総合考察
本研究で得られた結果から、以下の点が判明された。
1、重点校と普通校との厳密な差がなくなった。
仮説@が立証できなかったこと、仮説A、仮説Cが覆されたことについて考えられる原因として、上海市の中学校には、すでに重点校と普通校の厳密な差がなくなっていることであろう。今回、筆者が本調査を依頼した普通校の2年生の生徒はIQテストを受けて入学したこと、また、予備調査を依頼した普通校も重点クラスが2クラス設けられていることを調査後に聞いた。このように、上海市の普通校は重点校に移行しつつあり、すでに純粋な普通校が激減していると言える。今回の調査結果はそれを裏付ける形となった。
2、予備調査と本調査の因子構造の差から、上海市子どもたちの学校ストレスの状況がかなり深刻であることが確認された。
ストレス反応尺度が予備調査と本調査では同じ項目なのに、抽出された因子結果の相違が大きかった。今までの先行研究には、そのような相違に関する先例がなかった。
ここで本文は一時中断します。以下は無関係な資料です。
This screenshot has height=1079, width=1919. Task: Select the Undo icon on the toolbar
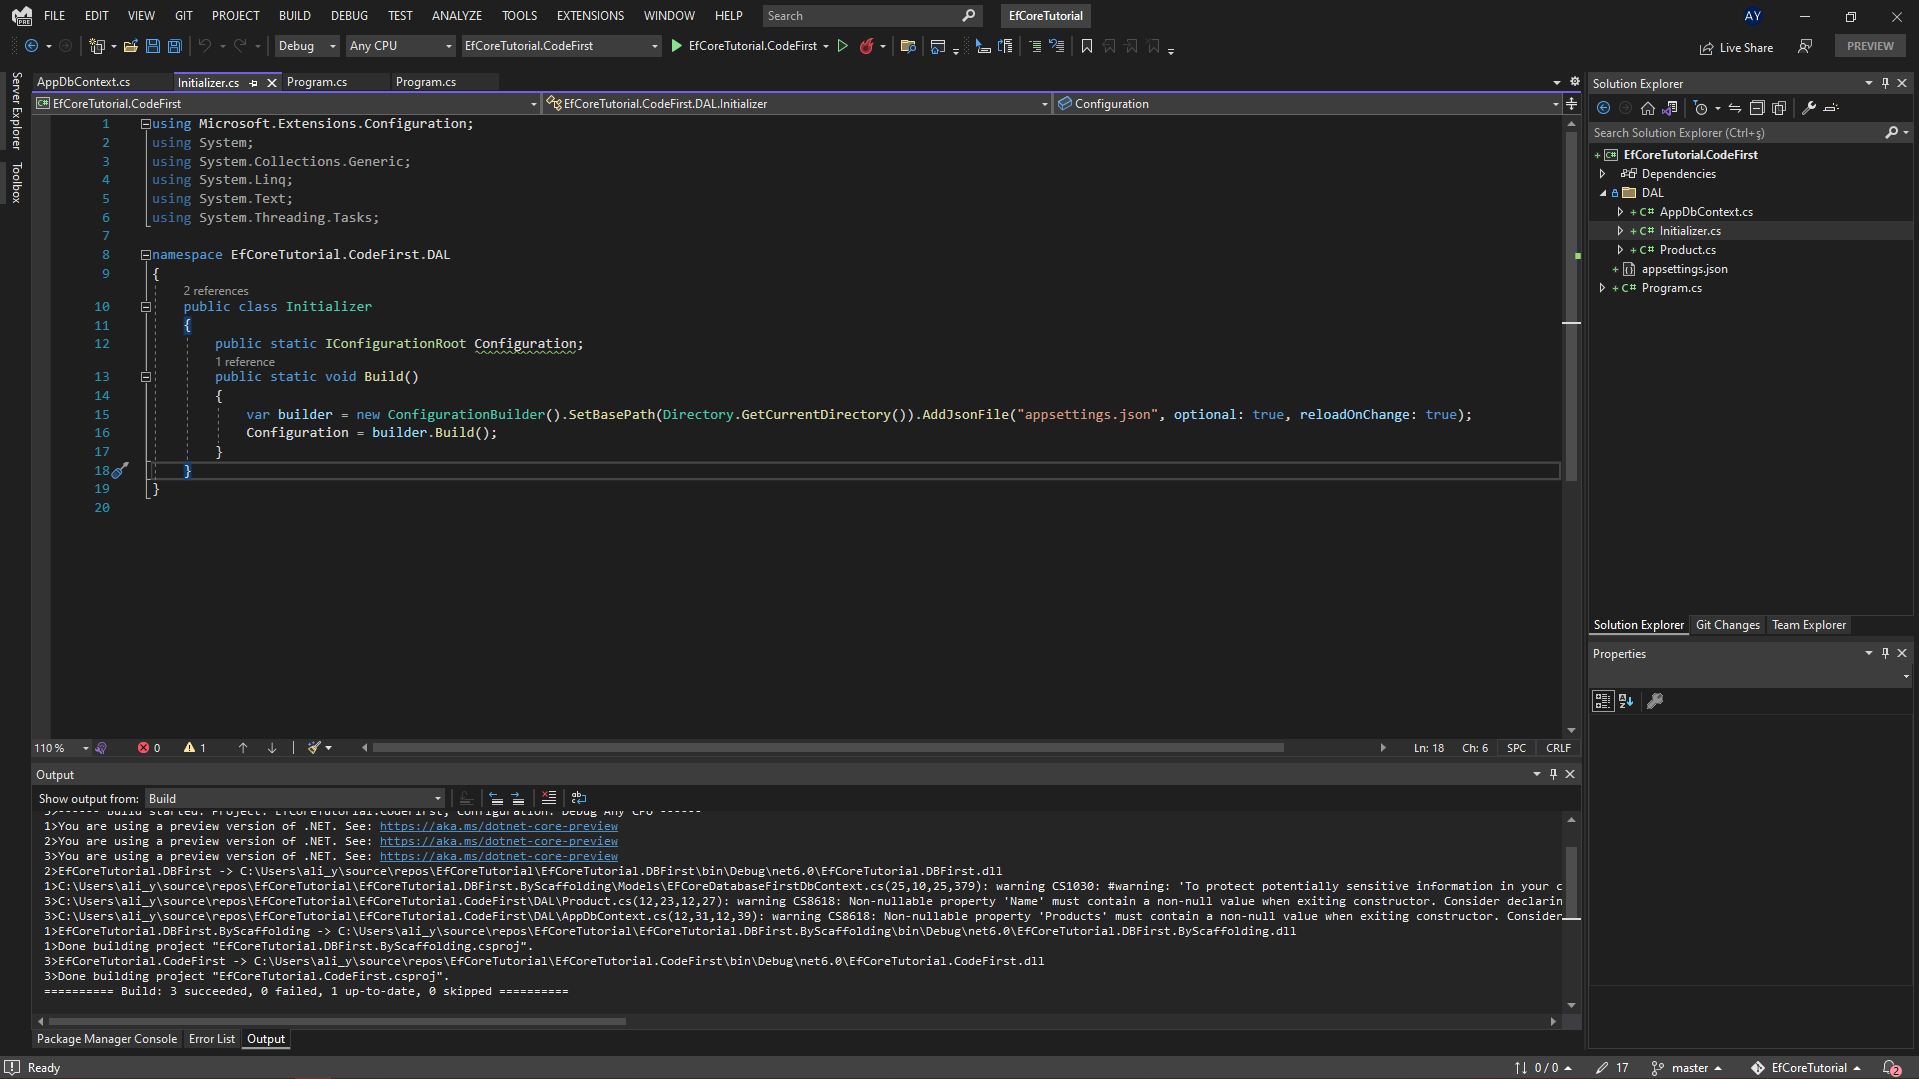coord(203,46)
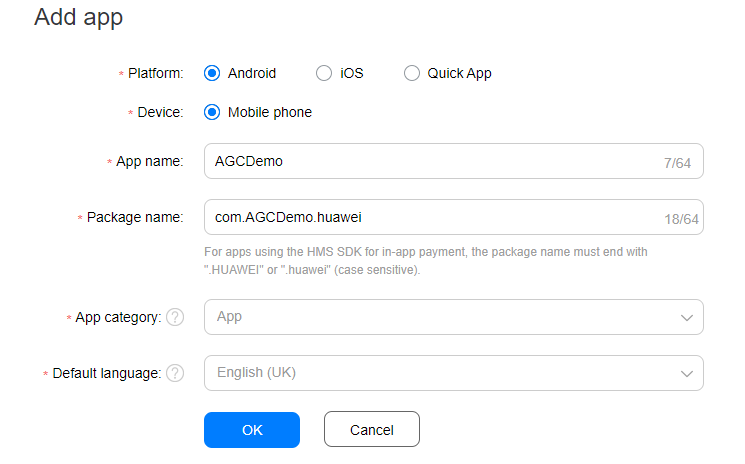Choose iOS as the platform
Screen dimensions: 745x464
coord(324,73)
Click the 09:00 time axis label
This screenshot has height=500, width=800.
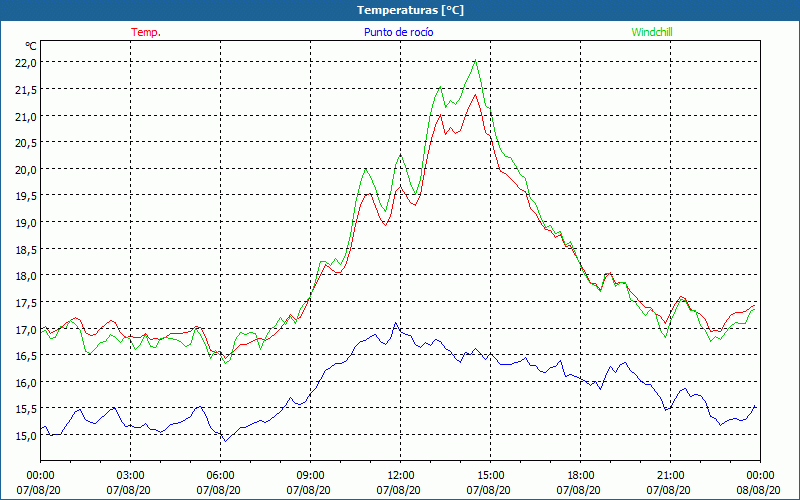pyautogui.click(x=311, y=475)
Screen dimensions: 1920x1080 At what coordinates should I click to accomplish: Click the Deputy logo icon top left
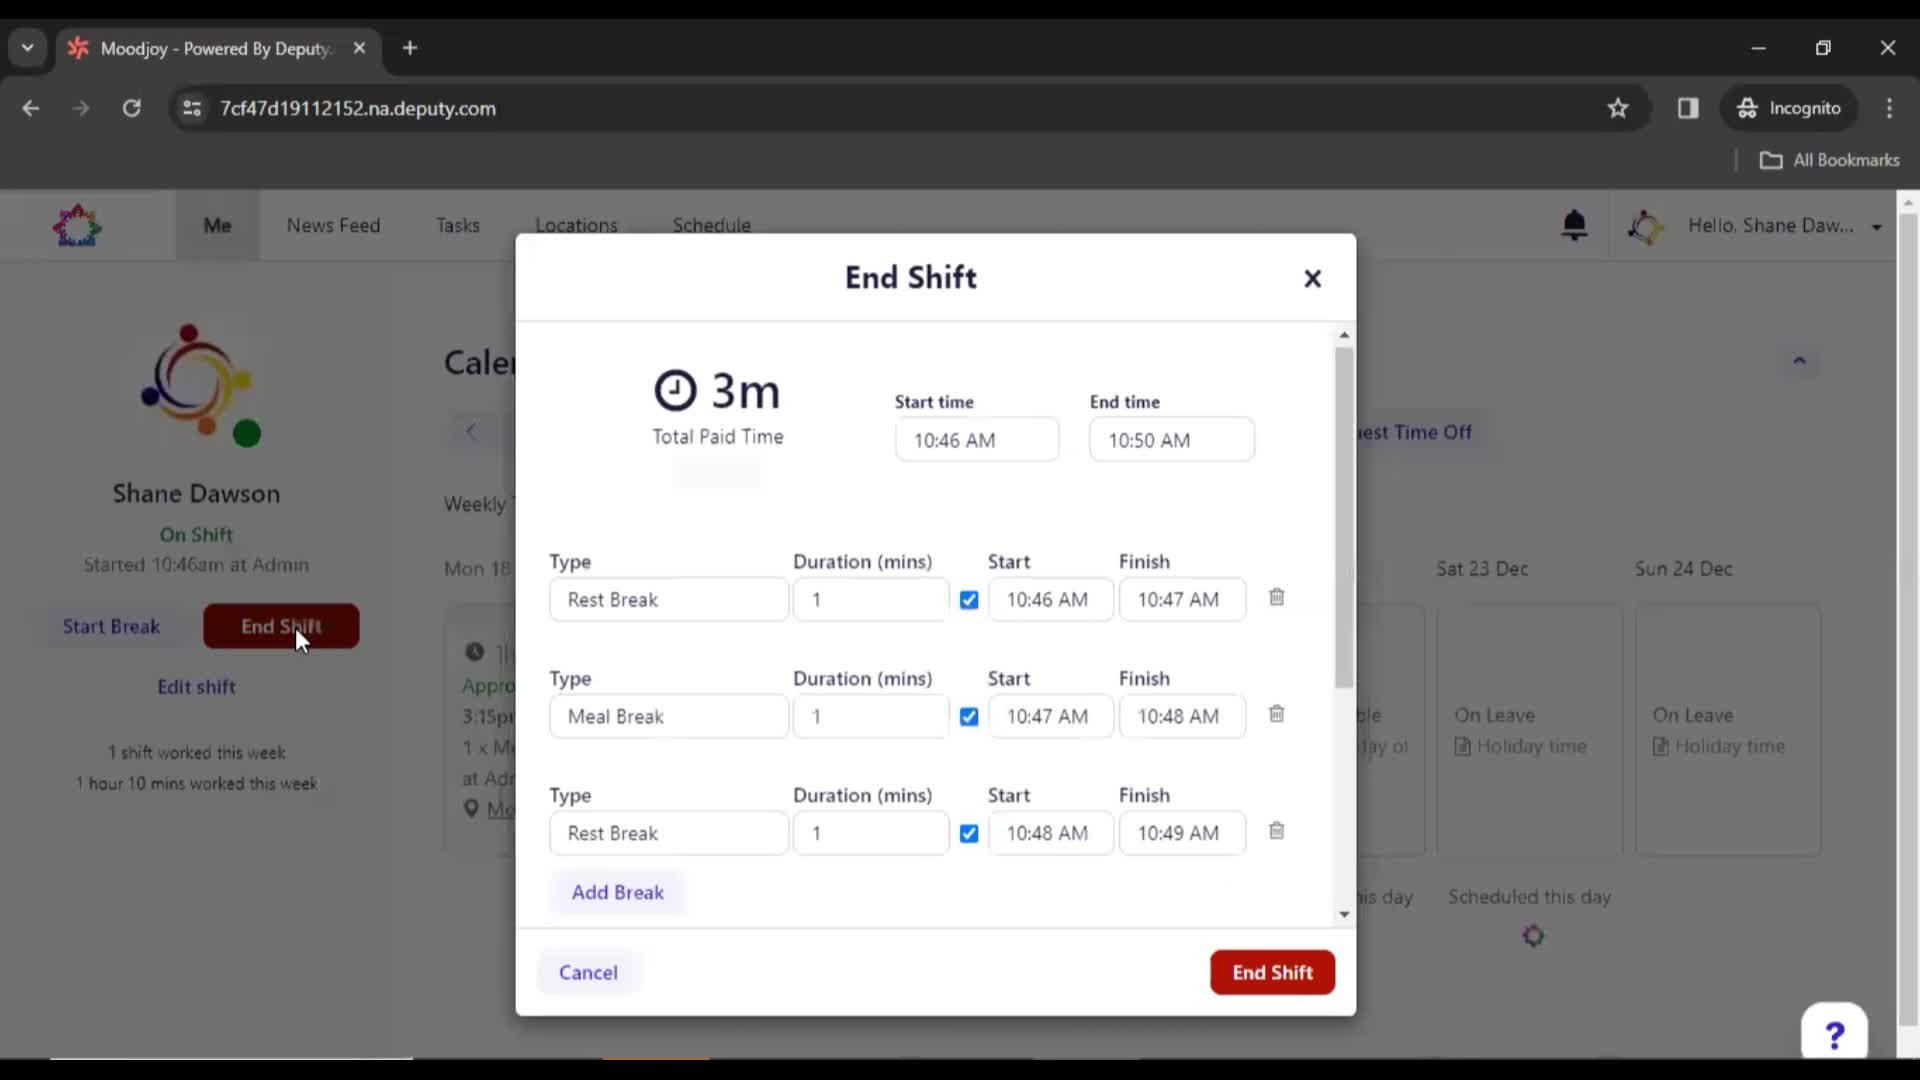(x=76, y=224)
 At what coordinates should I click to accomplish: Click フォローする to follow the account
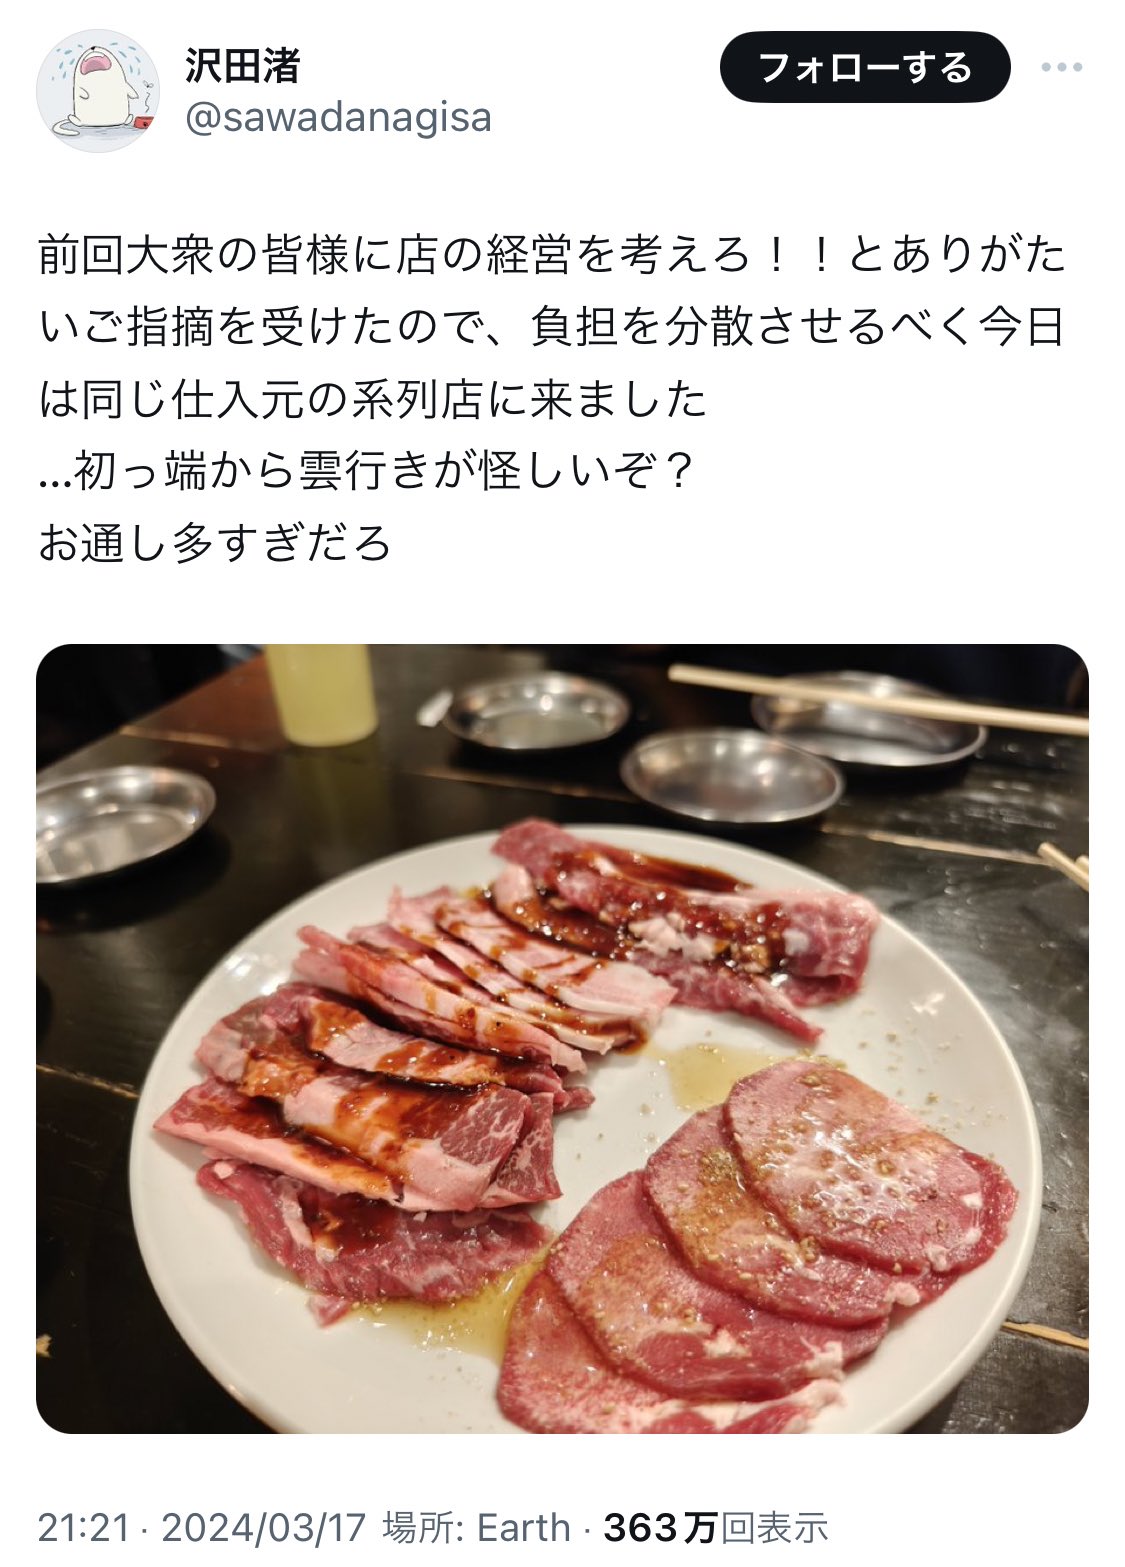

考えられる原因としては、予備調査に答えてもらった子供たちは、すでに、学年期末試験が終わった子供たちで、つまり、すぐ3年生になる子供たちであった。この1年間の学校生活による精神的な消耗で、気力が残らず、「不機嫌、怒り」よりも、「身体的反応」にストレス反応が出てしまったのだと考えられる。逆に、本調査に回答してもらった子供たちは、まだ進学したばかりなので、ストレス反応の表れとしては、「不機嫌、怒り」となったのだと推測できる。
中国の子供たちの心理的ストレスが、1年間の間に、深刻になっていくことは、因子構造の分析で明らかになった。中国の教育関係者たちは、この結果を真剣に受け止め、改善していかなければ、今日本の学校で起きている「登校拒否」や、および「学級崩壊」などの問題が、近いうちに中国でも発生するだろう。
3、性差のについて
ストレス反応の「抑うつ」、「自信喪失」といった因子では、女子のほうが高得点であった。
コーピングの「積極的対処法」、および「認知的対処法」では、同じく、女子のほうが男子より高得点であった。コーピングで出された結果は、ストレス反応で出された結果の裏づけとなったと考えられる。不安、自信がないから、「自信回復できるようなことをする」なり、「自分で自分を励ます」なり、「自分自身の何かを変えよう努力する」など、女子たちは「積極的対処法」を多くされていると考えられる。一方、「過ぎ去ったことをくよくよ考えないようにする」とか、「たいした問題ではないと考える」のような前向き的な認知仕方を用いて対処したり、「なるようになれと思う」、「どうしようもないので諦める」のような無為的な認知仕方を用いて対処したりすることで、ストレッサーから身を守ろうとすることも考えられる。本研究で得た結果は、Lazarus & Folkman(1984)の「自分の力でコントロールすることが可能なストレス状況においては、問題に立ち向かい、積極的に解決するようなコーピングが有効であると考えられるが、コントロールすることが不可能な状況においては、問題自体に直接取り組むのではなく、むしろ、気分転換するなどのコーピングがストレスの低減に効果的である」と指摘された対処方略を支持する結果となった。
ソーシャル・サポートでは、前項と同様で、女子が男子に比べて高い得点を示した。それは、ソーシャル・サポートは対人関係が前提となっているため,サポートが得られるかどうかは,他者との関係を上手に形成し,発展させていく個人の能力によって影響されると考えられる。女子は対人関係を築く点では、相対的に男子よりスキルが高い傾向にあるではないかと考えられる。
4、ラザルスのストレス理論に基づき、ストレッサーからストレス反応までのプロセスがある程度に究明された。
つまり、ストレス反応はコーピングの様式とサポートの有無によって規制されることとなる。さらに、コーピング、およびサポートが、ストレス反応を低減するだけでなく、ある程度ストレッサー評価にも影響を与える。